• Given data
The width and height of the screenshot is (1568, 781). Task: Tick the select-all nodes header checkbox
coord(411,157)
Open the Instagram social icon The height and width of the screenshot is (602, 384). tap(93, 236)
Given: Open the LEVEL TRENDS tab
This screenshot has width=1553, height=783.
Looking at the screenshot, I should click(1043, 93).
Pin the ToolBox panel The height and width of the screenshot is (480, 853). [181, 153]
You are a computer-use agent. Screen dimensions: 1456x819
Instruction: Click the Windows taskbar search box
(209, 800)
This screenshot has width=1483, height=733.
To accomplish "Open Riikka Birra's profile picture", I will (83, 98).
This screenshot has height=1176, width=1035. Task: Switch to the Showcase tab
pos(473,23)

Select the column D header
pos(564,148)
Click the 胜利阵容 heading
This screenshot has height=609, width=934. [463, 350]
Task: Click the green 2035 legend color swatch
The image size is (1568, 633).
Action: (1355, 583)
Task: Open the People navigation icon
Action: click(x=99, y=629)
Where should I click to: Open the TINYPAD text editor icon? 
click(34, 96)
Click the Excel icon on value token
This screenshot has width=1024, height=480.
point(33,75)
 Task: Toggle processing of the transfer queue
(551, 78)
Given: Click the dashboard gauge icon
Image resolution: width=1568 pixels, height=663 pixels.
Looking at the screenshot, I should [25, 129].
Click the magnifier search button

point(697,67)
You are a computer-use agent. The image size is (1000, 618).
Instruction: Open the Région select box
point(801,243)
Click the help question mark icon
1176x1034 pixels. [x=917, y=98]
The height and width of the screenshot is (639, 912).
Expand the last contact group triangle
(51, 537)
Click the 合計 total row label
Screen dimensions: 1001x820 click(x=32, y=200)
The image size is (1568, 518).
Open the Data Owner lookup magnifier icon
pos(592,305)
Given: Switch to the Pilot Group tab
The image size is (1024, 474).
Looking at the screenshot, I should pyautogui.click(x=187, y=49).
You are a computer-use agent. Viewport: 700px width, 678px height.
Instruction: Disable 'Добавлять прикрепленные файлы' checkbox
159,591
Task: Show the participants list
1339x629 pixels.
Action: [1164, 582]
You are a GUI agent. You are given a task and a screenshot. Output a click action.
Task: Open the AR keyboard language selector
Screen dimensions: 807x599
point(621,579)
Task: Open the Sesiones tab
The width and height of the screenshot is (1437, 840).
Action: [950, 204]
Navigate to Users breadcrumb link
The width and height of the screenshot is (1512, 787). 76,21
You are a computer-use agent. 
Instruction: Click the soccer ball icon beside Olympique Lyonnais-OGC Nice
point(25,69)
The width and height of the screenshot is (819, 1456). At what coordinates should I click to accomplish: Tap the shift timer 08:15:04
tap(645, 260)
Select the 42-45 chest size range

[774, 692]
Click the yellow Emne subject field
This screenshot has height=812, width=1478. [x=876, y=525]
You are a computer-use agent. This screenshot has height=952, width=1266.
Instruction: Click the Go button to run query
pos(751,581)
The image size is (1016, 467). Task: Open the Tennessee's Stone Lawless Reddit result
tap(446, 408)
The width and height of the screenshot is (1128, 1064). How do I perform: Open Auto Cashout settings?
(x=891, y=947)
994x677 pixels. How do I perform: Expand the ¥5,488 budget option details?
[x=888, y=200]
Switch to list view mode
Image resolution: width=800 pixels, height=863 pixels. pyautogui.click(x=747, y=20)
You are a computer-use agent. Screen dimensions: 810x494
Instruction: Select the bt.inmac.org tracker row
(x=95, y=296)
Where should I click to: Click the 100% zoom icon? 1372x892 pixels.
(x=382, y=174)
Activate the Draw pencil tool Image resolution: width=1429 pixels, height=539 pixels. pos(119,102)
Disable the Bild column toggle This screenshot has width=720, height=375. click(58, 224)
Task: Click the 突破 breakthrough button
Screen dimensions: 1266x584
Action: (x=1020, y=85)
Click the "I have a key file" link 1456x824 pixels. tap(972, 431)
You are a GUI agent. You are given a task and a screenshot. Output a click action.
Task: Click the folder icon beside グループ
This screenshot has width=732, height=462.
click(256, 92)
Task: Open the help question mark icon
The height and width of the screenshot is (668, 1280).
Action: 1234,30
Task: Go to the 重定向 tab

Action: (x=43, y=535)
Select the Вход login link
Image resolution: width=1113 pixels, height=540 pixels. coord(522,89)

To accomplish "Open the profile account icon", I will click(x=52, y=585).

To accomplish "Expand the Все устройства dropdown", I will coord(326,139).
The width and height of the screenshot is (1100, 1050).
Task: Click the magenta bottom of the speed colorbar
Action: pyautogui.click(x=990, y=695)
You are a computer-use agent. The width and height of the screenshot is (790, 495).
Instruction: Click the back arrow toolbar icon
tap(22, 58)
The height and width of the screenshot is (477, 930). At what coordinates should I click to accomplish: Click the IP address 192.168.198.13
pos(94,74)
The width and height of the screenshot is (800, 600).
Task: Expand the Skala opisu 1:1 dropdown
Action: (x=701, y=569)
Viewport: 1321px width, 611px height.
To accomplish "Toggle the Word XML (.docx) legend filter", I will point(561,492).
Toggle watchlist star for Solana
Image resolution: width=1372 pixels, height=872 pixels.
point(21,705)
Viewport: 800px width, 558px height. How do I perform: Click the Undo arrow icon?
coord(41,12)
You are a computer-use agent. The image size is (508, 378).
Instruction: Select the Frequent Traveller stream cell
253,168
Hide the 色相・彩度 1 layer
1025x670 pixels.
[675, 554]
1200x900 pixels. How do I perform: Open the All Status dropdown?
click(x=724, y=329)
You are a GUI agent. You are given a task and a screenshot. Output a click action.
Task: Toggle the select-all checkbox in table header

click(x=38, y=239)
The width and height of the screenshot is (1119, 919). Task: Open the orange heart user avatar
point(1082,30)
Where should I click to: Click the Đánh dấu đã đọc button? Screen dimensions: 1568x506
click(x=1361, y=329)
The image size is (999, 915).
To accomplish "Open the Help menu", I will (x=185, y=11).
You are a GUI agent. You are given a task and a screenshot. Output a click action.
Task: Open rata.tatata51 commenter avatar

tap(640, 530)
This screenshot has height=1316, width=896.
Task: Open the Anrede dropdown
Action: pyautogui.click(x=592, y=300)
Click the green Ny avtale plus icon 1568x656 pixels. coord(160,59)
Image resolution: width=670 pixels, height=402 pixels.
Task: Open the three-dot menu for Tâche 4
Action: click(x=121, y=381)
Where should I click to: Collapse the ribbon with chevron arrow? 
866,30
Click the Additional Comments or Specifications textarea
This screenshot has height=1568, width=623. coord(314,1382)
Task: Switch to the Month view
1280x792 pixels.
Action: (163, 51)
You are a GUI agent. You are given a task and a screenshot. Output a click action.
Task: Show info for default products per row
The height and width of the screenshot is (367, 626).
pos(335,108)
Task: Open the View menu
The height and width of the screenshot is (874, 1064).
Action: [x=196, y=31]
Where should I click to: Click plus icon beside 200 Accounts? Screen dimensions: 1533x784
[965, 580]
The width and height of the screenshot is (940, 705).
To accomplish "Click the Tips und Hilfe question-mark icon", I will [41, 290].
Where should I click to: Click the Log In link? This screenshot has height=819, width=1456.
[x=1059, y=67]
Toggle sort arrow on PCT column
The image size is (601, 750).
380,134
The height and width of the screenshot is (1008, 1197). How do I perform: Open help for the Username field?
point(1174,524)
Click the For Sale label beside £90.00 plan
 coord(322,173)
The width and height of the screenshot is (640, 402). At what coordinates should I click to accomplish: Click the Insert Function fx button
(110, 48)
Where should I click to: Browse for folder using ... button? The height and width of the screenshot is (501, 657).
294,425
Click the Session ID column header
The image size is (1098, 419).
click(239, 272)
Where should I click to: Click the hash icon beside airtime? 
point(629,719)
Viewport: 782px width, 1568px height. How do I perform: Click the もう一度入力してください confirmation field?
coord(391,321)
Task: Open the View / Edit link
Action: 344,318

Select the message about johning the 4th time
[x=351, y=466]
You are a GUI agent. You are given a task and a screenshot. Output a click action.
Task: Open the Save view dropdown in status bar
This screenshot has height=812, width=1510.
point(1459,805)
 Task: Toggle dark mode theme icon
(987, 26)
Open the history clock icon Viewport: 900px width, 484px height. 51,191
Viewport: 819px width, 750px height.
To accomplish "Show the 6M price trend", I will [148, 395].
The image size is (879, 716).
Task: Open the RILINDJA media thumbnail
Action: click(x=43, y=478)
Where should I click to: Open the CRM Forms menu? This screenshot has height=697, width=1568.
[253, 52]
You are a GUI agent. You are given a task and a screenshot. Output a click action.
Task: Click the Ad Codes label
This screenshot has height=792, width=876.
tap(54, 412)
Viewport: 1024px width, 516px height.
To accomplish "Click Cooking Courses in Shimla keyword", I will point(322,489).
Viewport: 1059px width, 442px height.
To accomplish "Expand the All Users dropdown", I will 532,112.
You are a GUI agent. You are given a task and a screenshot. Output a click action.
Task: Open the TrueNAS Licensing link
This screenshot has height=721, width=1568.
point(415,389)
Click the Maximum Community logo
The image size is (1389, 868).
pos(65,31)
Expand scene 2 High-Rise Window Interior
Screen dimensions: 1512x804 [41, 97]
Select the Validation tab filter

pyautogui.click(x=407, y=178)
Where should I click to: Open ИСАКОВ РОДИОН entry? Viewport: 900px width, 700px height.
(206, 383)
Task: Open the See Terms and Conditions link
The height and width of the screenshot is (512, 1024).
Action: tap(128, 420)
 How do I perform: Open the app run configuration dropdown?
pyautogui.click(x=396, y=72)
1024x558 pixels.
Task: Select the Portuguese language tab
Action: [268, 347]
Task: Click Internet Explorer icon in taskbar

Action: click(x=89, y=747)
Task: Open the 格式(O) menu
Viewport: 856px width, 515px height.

• Your goal
Number of lines in the listing above that include "legend": state it and nothing else.

• Solution for this problem
2